___ SUPPLIED RECORDS ___

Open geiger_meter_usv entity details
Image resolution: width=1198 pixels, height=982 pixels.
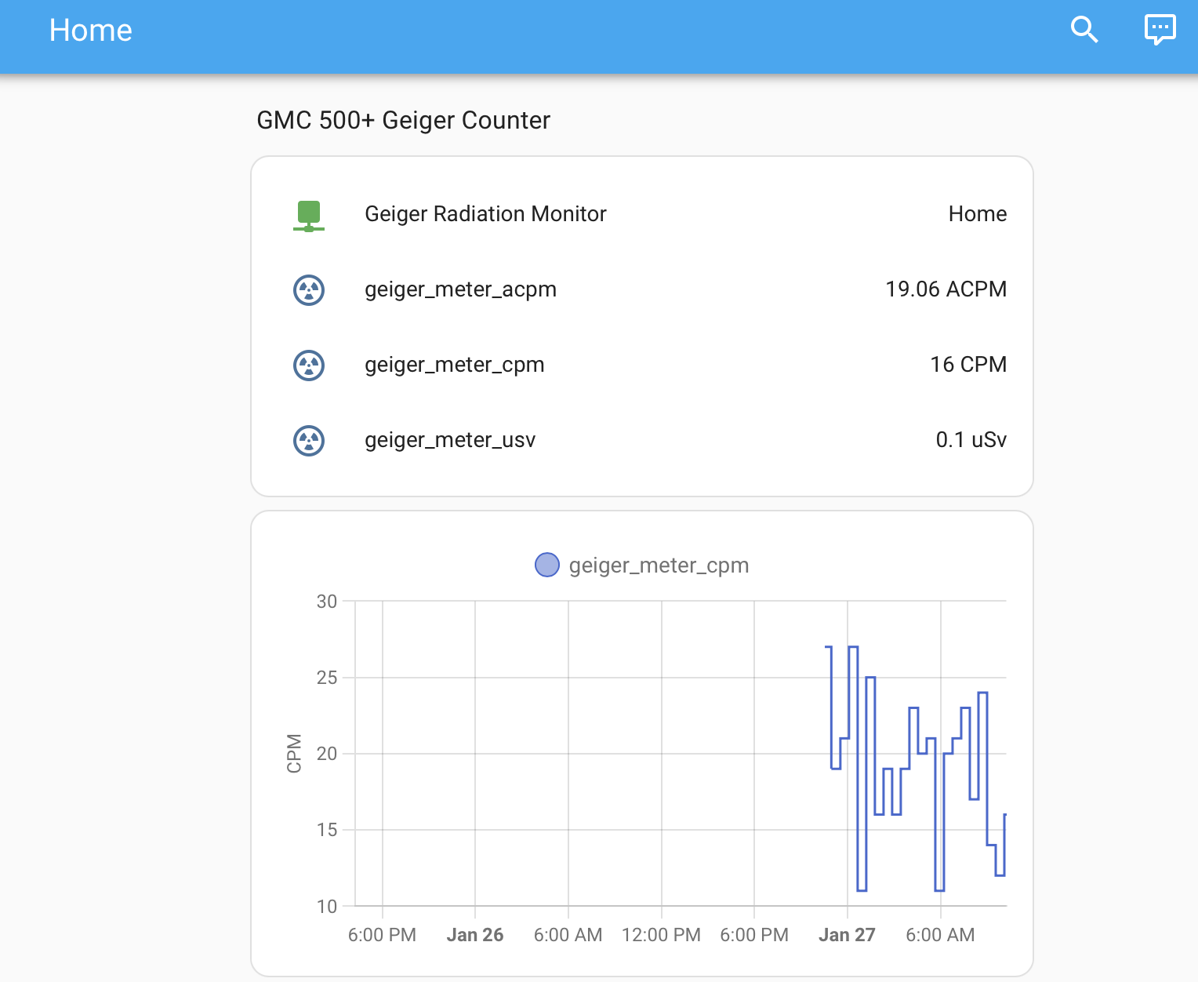(450, 440)
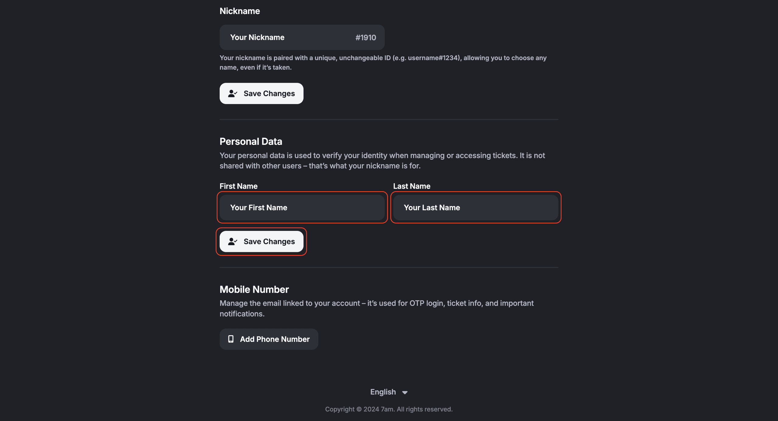
Task: Click the Mobile Number section heading
Action: point(254,290)
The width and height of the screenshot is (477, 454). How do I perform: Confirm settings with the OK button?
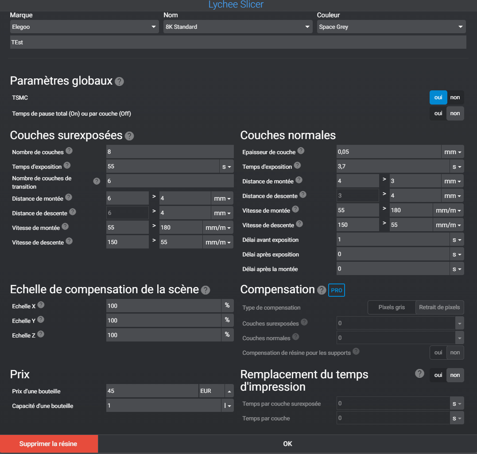tap(287, 444)
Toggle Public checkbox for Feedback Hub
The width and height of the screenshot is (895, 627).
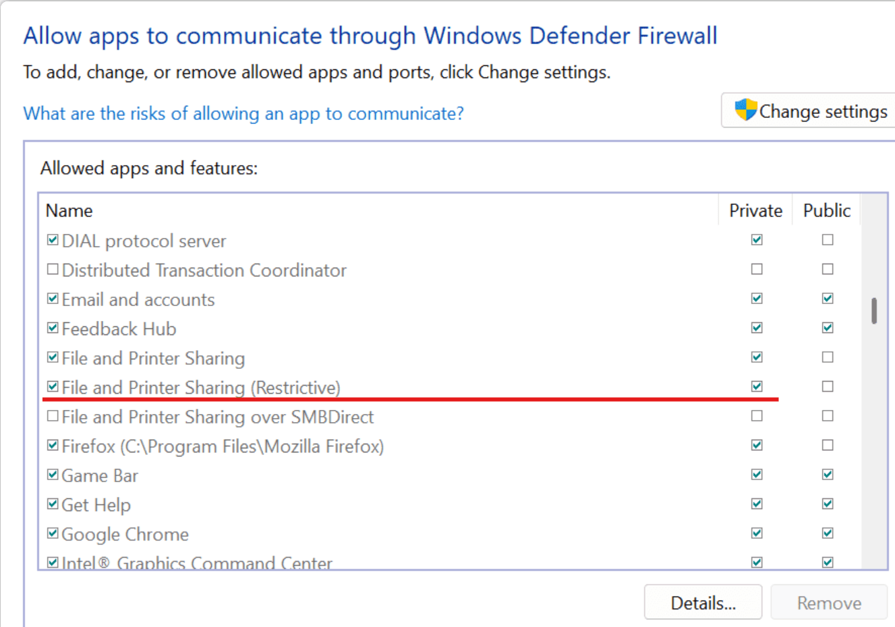828,328
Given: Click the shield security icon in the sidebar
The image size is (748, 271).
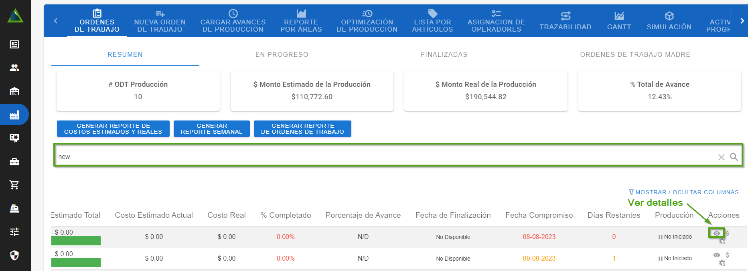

___

EXERCISE DETAILS:
Would you restate the listing word for word and leave every picture out?

RESPONSE BELOW:
Open geiger_meter_usv entity details
Image resolution: width=1198 pixels, height=982 pixels.
(450, 440)
Task: Click the Mobile Number section heading
Action: point(254,290)
The width and height of the screenshot is (477, 454). How do I perform: Confirm settings with the OK button?
tap(287, 444)
Toggle Public checkbox for Feedback Hub
The width and height of the screenshot is (895, 627).
828,328
Given: Click the shield security icon in the sidebar
The image size is (748, 271).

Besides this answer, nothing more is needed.